* **Exercise**
Copy the material below word for word, leaving out the pictures.

----------

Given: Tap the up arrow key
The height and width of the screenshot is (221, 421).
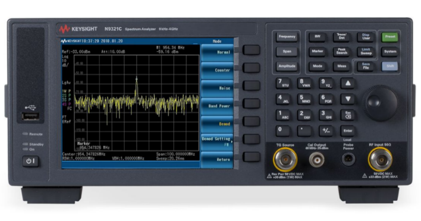Looking at the screenshot, I should pos(348,83).
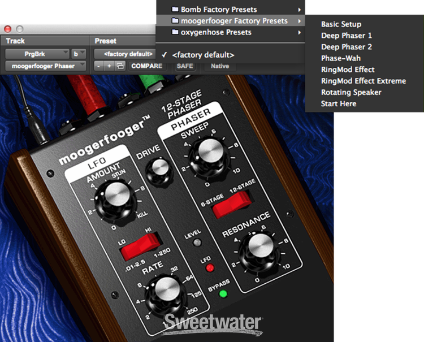
Task: Open the insert position 'b' dropdown
Action: pos(79,54)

----------

* **Result**
Given: Tap the up arrow key
The height and width of the screenshot is (221, 421).
Looking at the screenshot, I should pos(348,83).
Task: Open the insert position 'b' dropdown
Action: pos(79,54)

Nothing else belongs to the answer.